AndersenLab / annotation-nf

Annotate VCF with snpeff and bcsq
1 stars 1 forks source link

Species Specific Key Files replaced by GFF Assignees: @mckeowr1 Labels: bug #6

Closed mckeowr1 closed 1 year ago

mckeowr1 commented 1 year ago

The changes to make_flat_file in commit e36f6ce result in incorrect gene names being generated for cb.

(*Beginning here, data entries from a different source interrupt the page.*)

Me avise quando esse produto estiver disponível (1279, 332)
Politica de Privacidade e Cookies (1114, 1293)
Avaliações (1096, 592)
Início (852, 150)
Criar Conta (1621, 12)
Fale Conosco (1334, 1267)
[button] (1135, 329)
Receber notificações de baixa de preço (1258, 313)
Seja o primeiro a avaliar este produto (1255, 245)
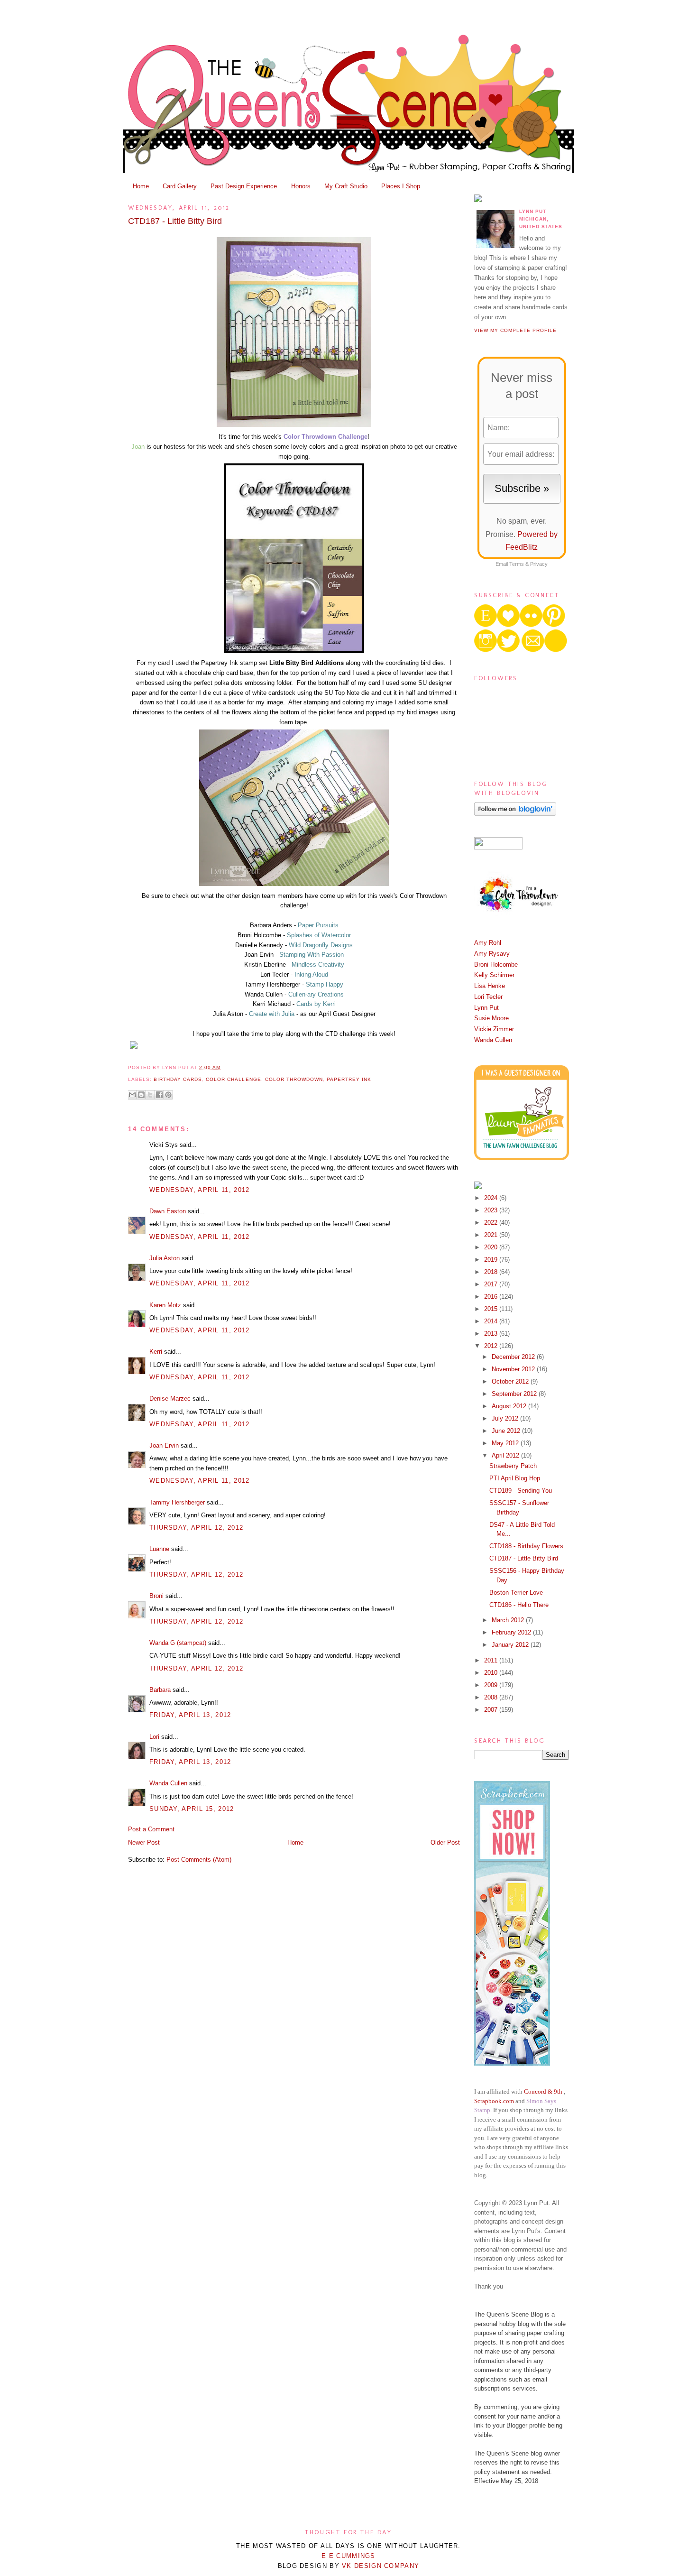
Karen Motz (165, 1305)
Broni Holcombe (496, 964)
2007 (491, 1709)
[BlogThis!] (141, 1094)
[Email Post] (223, 1067)
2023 (491, 1210)
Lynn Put (486, 1007)
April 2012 (506, 1455)
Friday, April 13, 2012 (190, 1714)
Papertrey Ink (349, 1079)
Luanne (159, 1548)
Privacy (539, 564)
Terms (516, 564)
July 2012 (506, 1418)
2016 (491, 1296)
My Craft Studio (345, 186)
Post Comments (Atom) (198, 1859)
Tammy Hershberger (177, 1502)
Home (141, 186)
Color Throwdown (294, 1079)
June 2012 (507, 1430)
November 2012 (514, 1369)
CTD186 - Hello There (519, 1604)
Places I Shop (400, 186)
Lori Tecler (488, 996)
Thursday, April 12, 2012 (196, 1527)
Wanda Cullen (168, 1783)
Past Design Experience (244, 186)
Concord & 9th (543, 2091)
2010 (491, 1672)
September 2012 (515, 1393)
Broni (156, 1595)
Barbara (160, 1689)
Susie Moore (491, 1018)
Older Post (445, 1842)
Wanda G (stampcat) (177, 1642)
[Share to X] (150, 1094)
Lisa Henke (489, 985)
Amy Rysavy (492, 953)
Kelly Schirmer (494, 975)
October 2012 (511, 1381)
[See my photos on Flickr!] (498, 847)
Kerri (155, 1351)
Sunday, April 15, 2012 (191, 1808)
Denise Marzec (170, 1398)
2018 (491, 1271)
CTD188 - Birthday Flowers (526, 1546)
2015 (491, 1308)
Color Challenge (233, 1079)
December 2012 (514, 1356)
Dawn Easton (167, 1211)
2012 (491, 1345)
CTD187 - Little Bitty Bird (175, 221)
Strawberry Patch (513, 1465)
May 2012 (506, 1443)
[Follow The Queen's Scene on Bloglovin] (515, 813)
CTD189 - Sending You (520, 1490)
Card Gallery (180, 186)
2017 (491, 1284)
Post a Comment (151, 1829)
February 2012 (512, 1632)
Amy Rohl (487, 942)
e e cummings (348, 2555)
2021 (491, 1234)
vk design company (380, 2565)
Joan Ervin (164, 1445)
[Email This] (132, 1094)
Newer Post (144, 1842)
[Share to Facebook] (159, 1094)
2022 (491, 1222)
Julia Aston (164, 1258)
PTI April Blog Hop (514, 1478)
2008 (491, 1697)
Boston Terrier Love (516, 1592)
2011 (491, 1660)
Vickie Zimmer (494, 1029)
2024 (491, 1197)
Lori (154, 1736)
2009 (491, 1685)
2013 (491, 1333)
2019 (491, 1259)
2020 (491, 1247)
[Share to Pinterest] (168, 1094)
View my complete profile (515, 330)
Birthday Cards (178, 1079)
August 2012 (510, 1406)
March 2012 (509, 1620)
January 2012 (511, 1644)
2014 (491, 1321)
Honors (301, 186)
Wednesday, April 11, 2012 (199, 1189)
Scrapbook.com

We need to use species specific name keys to correctly add the "common_name" for CB. ATM the name key is the GFF

if(params.snpeff){
    bcsq_parse_samples.out
        .combine(bcsq_parse_scores.out)
        .combine(Channel.fromPath("${reference_dir}/csq/${params.species}.gff"))
        .combine(snpeff_annotate_vcf.out.snpeff_flat) | make_flat_file_snpeff
//.combine(Channel.fromPath("${workflow.projectDir}/bin/wormbase_name_key.txt")) | make_flat_file

After adding specific key files we need to update the function to read-in and name the key file in make_flat_file.R and make_flat_file_snpeff.R

mckeowr1 commented 1 year ago

We need to update the species specific inputs to make_flat_file.

The inputs are:

tuple file(bcsq_samples_parsed), file(div_file), file(bcsq_scores), file(wbgene_names), file(snpeff)

We define these inputs in the workflow as:

    bcsq_parse_samples.out
        .combine(bcsq_parse_scores.out)
        .combine(Channel.fromPath("${reference_dir}/csq/${params.species}.gff"))
        .combine(snpeff_annotate_vcf.out.snpeff_flat) | make_flat_file

file(bcsq_samples_parsed), and file(div_file) are produced by bcsq_parse_samples The scores come from bcsq_parse_scores and instead of the $wbgene_names key we are currently passing the gff file. Updates:

mckeowr1 commented 1 year ago

The elegans name key is unique and format and we should generate one similar to CB and CT.